◆ **Task statement**:
Format the lines starting at the one containing "Task: Open the" and ending at the one containing "Action: pyautogui.click(x=405, y=24)" as a JSON list of strings, with one string per line and blank lines omitted. Leave the pictures out of the answer.

◆ **Listing**:

** Start **

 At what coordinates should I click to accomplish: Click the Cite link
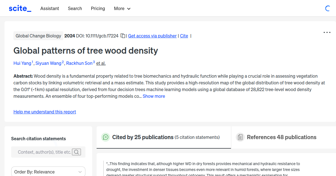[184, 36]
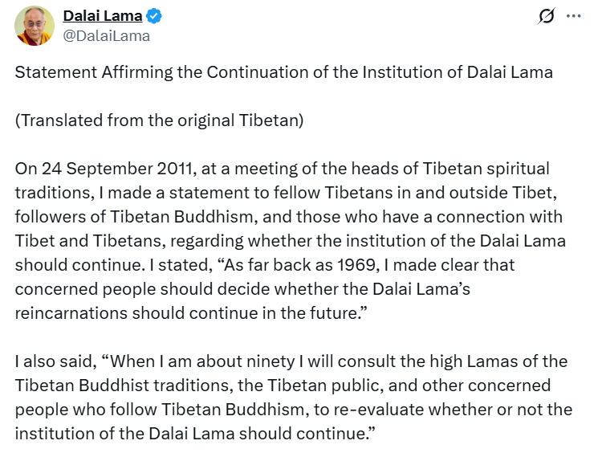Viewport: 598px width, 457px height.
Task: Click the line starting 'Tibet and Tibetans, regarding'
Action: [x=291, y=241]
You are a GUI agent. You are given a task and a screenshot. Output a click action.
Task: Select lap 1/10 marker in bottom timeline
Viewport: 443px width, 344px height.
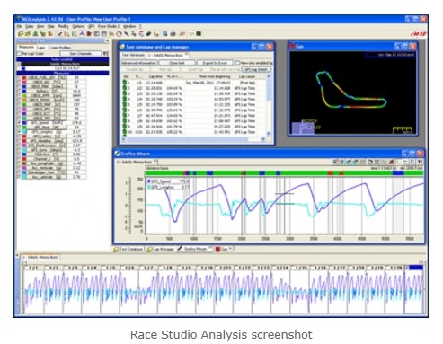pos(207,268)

** End **
** Start **

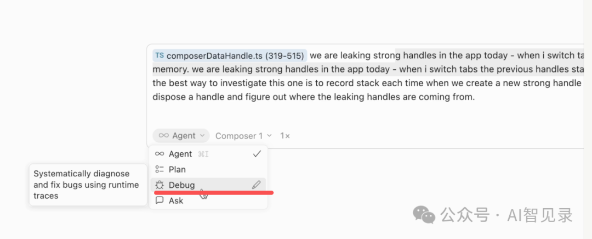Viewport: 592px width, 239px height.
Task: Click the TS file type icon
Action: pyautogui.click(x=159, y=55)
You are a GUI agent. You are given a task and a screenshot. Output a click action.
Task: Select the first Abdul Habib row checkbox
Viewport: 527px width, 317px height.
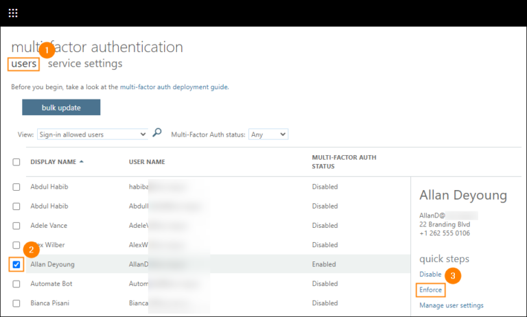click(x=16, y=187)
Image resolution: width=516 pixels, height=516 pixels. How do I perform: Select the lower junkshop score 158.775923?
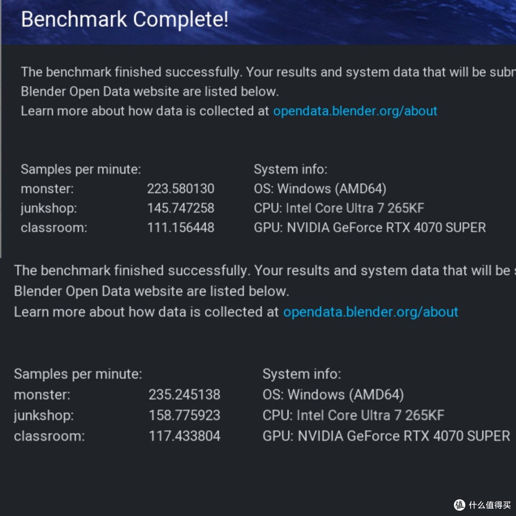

** End **
** Start **

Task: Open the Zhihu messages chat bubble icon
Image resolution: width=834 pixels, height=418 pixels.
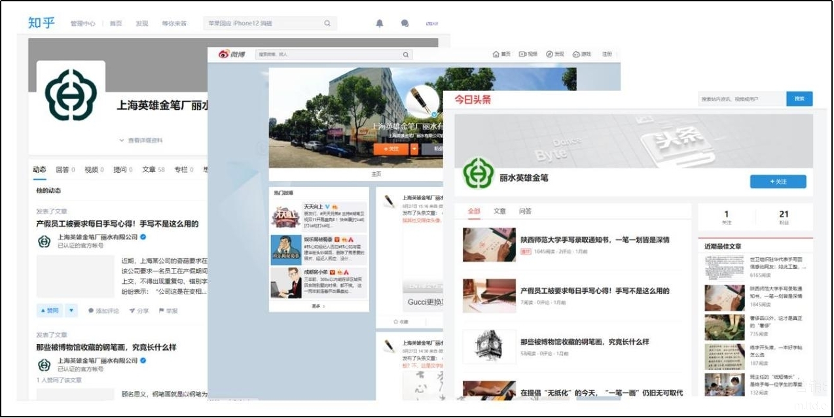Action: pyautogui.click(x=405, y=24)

** End **

◆ **Complete response**:
[
  "Task: Open the Zhihu messages chat bubble icon",
  "Image resolution: width=834 pixels, height=418 pixels.",
  "Action: pyautogui.click(x=405, y=24)"
]